Il Milan prepara il derby, la Juventus prepara il colpo. C'è poco da dire sulla Juventus. Per fare notizia bisogna parlare di vecchie vicende extra-professionali che riguardano Ronaldo; è l'unica cosa che fa notizia attorno alla Juventus. Allegri deve conquistare solo il tetto d'Europa. Quest'anno potrebbe riuscirci, se non si farà prendere dalla smania di dover vincere per forza. E' vero che alcune big europee sono in difficoltà ma ricordiamoci che la vera Champions League non inizia a settembre ma a febbraio. Cosa significa? Significa che chi oggi non gode di ottima salute, a febbraio potrebbe pure volare. E viceversa. La Juve ha ottime basi per arrivare fino in fondo. Cosa, però, non scontata.
Si parla tantissimo di Marotta e l'Inter: un'operazione fuori luogo che non avrebbe senso per nessuno. L'Inter, per come è oggi strutturata, non avrebbe bisogno di un manager come Marotta. Spazio ad Ausilio come Direttore Sportivo che ha sempre fatto meglio da solo rispetto a quando è stato vice di Branca o Sabatini. Ausilio deve operare da solo e senza bàlia. Se lo ritengono bravo vada avanti Ausilio, altrimenti, mettere un altro sopra Ausilio sul mercato non avrebbe una minima spiegazione. Marotta è stato un top manager della Juventus e, per mille ragioni, oggi non deve andare all'Inter. E' prematuro e sarebbe poco elegante. Parliamo di un Amministratore Delegato che opera nello stesso campo delle due aziende in questione. Ci sarebbe da mettere anche una clausola, pagata, dove si vieta di occupare ruoli importanti in società concorrenti almeno per i 3 anni successivi. Marotta conosce dinamiche, segreti e progetti della Juventus. E' stato pagato bene, meritando ciò che ha portato a casa, ma oggi un imminente passaggio all'Inter non sarebbe elegante.
Infine tema FIGC. Finalmente il 22 si svolta con la poltrona di Presidente affidata a Gabriele Gravina.

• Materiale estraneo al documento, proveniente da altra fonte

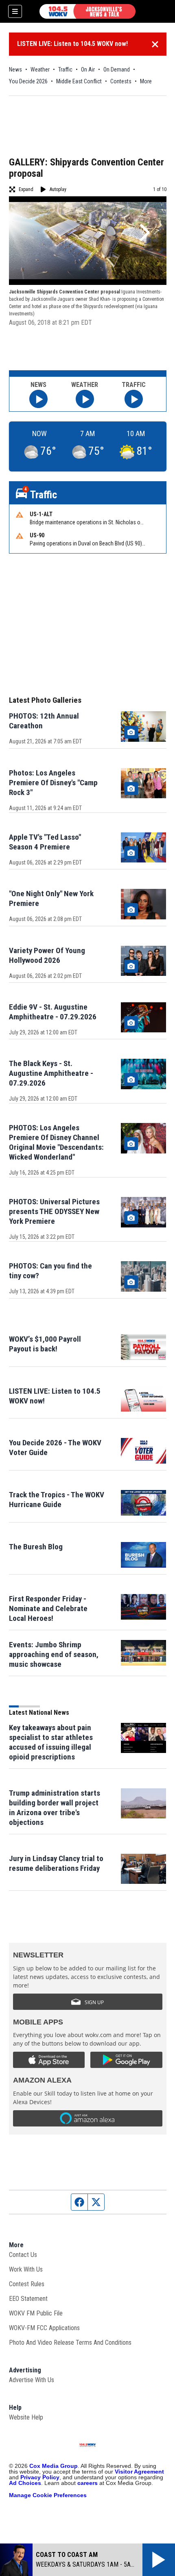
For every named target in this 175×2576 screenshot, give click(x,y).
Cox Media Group (53, 2466)
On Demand (116, 69)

Abbiamo spesso massacrato il sistema calcio perché non trovava una unità di intenti e mandava al massacro tutto il sistema. Questa volta, invece, ha prevalso il buon senso trovando l'uomo giusto per il rilancio di tutto il calcio. Guarda caso, l'unico a restarne fuori è Damiano Tommasi con l'AIC. La categoria che è messa peggio è proprio quella dei calciatori per colpa di un Presidente che continua a rimandare le decisioni serie e continua a restare fuori dalla politica che conta. Si è candidato e ha perso, ha appoggiato cavalli sbagliati e continua a non capire che un ex calciatore non per forza può essere un bravo dirigente. Anzi, chi ha giocato sta dimostrando palesemente di non meritare un posto in poltrona. Con Gravina si svolta. Perché? Prende decisioni e non le rimanda. Non guarda in faccia a nessuno, conosce la materia e sa bene che ha solo due anni per conquistarsi la conferma. Già uno che ti dice che la serie C così com'è non è sostenibile e deve diventare semi professionismo per abbattere anche il carico fiscale significa che ha vinto prima di scendere in campo. Gravina sarà l'uomo delle riforme, della comunicazione e delle innovazioni. Dovrà mettere anche mano alle Nazionali perché se le giovanili affidate a Viscidi viaggiano, quelle dei piani alti sono un mezzo disastro. Contiamo i giorni anche per sistemare le date del mercato e cambiare completamente la giustizia sportiva. W Gravina. Finalmente un Presidente nella carica più alta dello stato di un pallone bucato.